I can flip, I can skip, I can pitch. Which is best? Do what works for you. I am more effective in skipping with a spinning rod, so I usually do not skip with baitcasting rods. I do a cross between flipping and pitching. It is a kind of underhand lob low to the water that may be skipping-like in reality. When the bait hits the water, there is very little disturbance.

I am always searching for targets to hit. I will drop jigs into places many guys won't. You can't worry about losing a bait. If you do, you will handicap yourself mentally. Putting jigs in challenging places can mean the difference between catching a horse or casting practice. I hit my targets from many different angles. This gives the fish a presentation it may not have seen. I see many guys drop a jig on a stump once or twice only to move on. I do not fish my jig back to the boat. Once I feel I have saturated the target, I reel in and cast again.

Strikes range from a mushy weighty feeling to an unmistakable chomp. I learned to fish jigs by forcing myself to only take them with me while fishing. I learned to discern what the jig felt like at the end of my line. Anything lighter or heavier was indeed a bass. This is what I have come to name "weighing the line." This strategy has helped me learn complex techniques and has made me a better, more consistent angler.

Let's talk about hooksets. If you are fishing a jig correctly, you will have a tiny slackline. This makes for quick hooksets and excellent sensitivity. If you feel something out of the ordinary, swing on it, hooksets are free. I set my hook hard over my right shoulder. It is violent, lightning-quick, and gets the job done. I notice that very few anglers get the gist of the hookset in most applications. There is no pussy footing around here. Set it as you mean it, or go home empty-handed. There is no style to it, just speed and power. Detecting a strike will come as a natural feeling in time and with practice. The time it takes you to detect a strike and swing on it is the difference between hooking up and getting beaned in the head by your jig. A jig is made of metal and silicone. A bass will rarely hold on to it for an extended period. Scent and salt may help increase the odds by a half-second, but it is essential to set up as soon as you detect the strike.
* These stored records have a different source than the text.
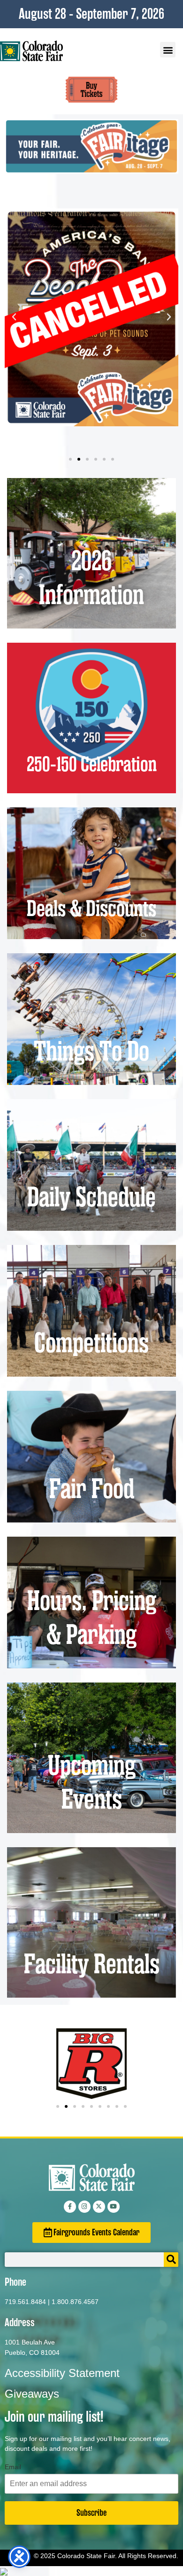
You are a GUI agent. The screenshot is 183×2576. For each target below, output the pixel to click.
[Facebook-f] (70, 2207)
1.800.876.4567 (75, 2301)
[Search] (171, 2259)
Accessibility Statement (62, 2373)
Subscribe (91, 2512)
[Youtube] (113, 2207)
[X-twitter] (99, 2207)
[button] (167, 49)
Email (13, 2467)
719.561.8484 (25, 2301)
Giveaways (32, 2393)
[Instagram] (84, 2207)
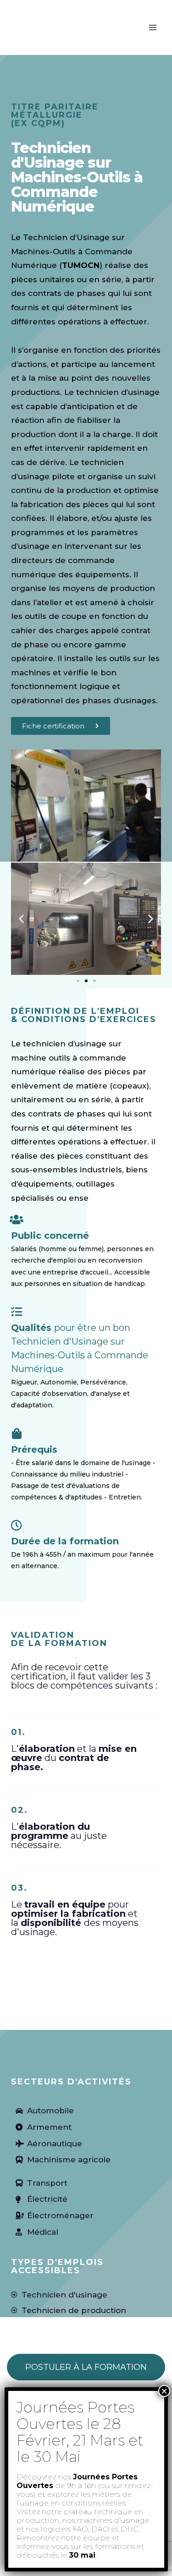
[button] (21, 918)
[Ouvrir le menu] (152, 27)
Rattles may give the angler an advantage when the water is murky or cold. I prefer to fish with out rattles 95% of the time. When I use them, I prefer the strap type of collar, so the rattles hang down in the skirt. This way, they do not impede with my hookset. I employ one little trick to add a small piece of sponge on the hook shank. I spray it with a bit of garlic or a craw scent. I think it at least gives me the confidence to be more effective.
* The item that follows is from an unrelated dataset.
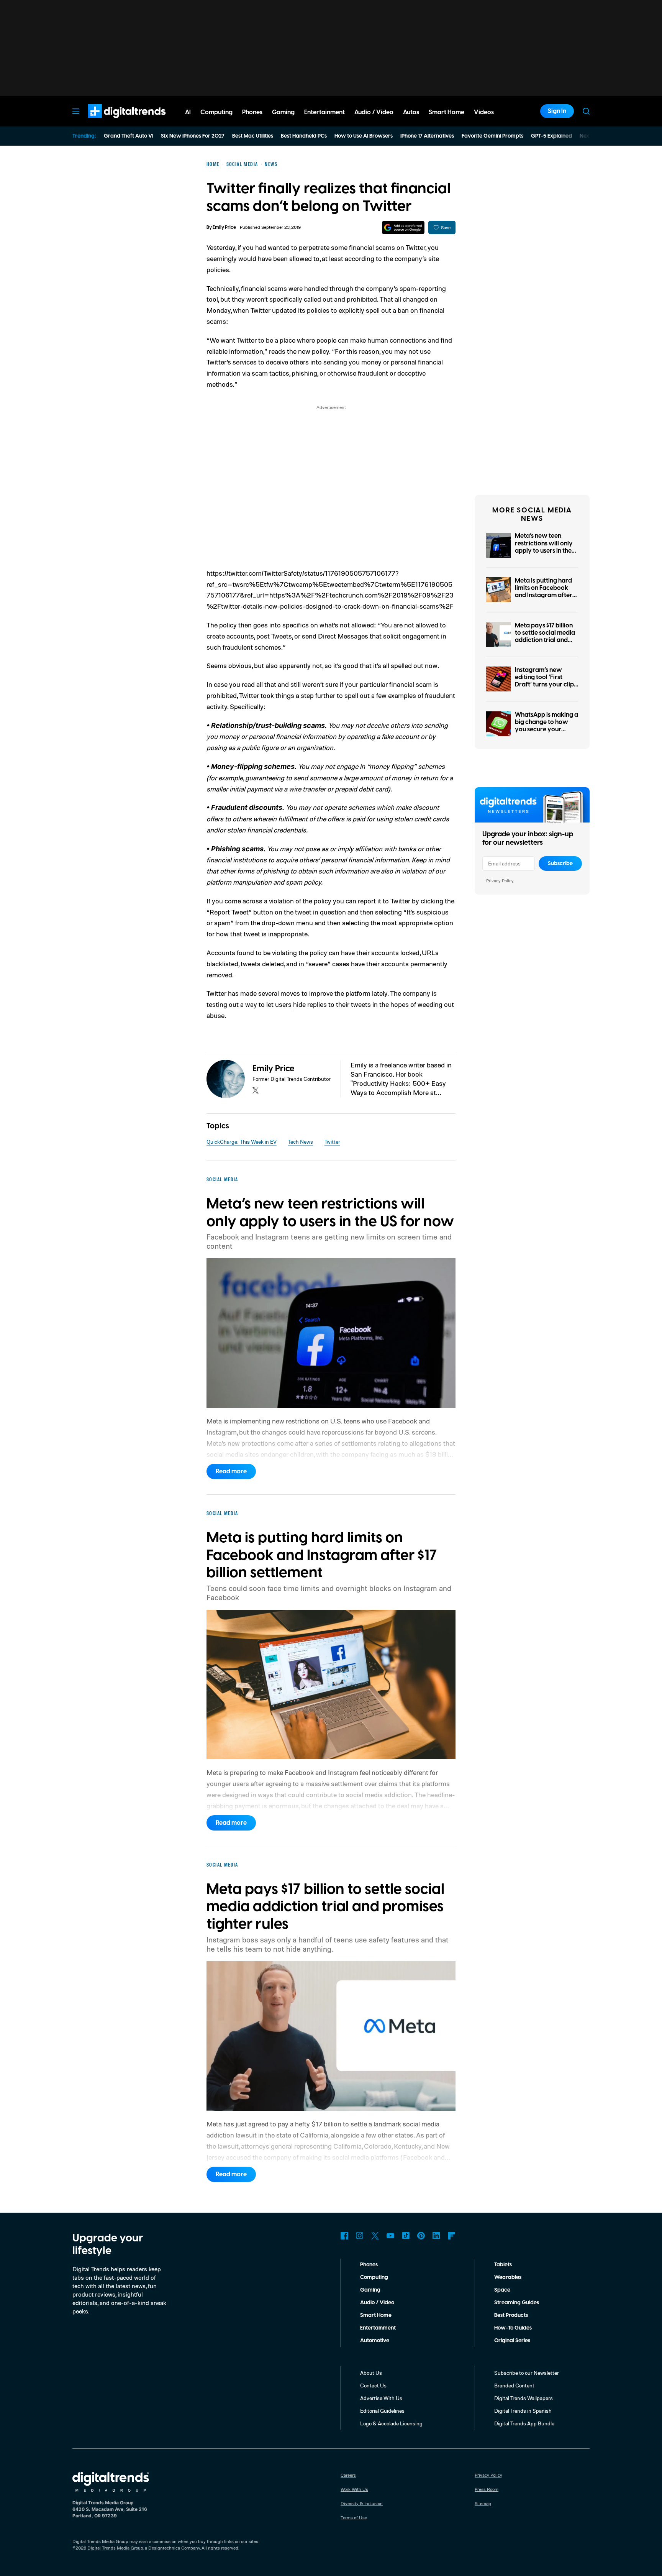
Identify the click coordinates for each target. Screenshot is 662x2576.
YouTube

A jig is a contact bait. It is built to be used in nasty places, and it is strong enough to wrestle big bass out of them. Many guys make the mistake of not attempting to penetrate deep into cover with them. By failing to do this, they decrease their chances for success.

Although I am a light tackle jig guy by nature, I'm smart enough to realize that heavy jigs have a place in my arsenal. On the other side of it, don't just use heavier baits. You will be pleasantly surprised when you tie on a light jig-n-pig.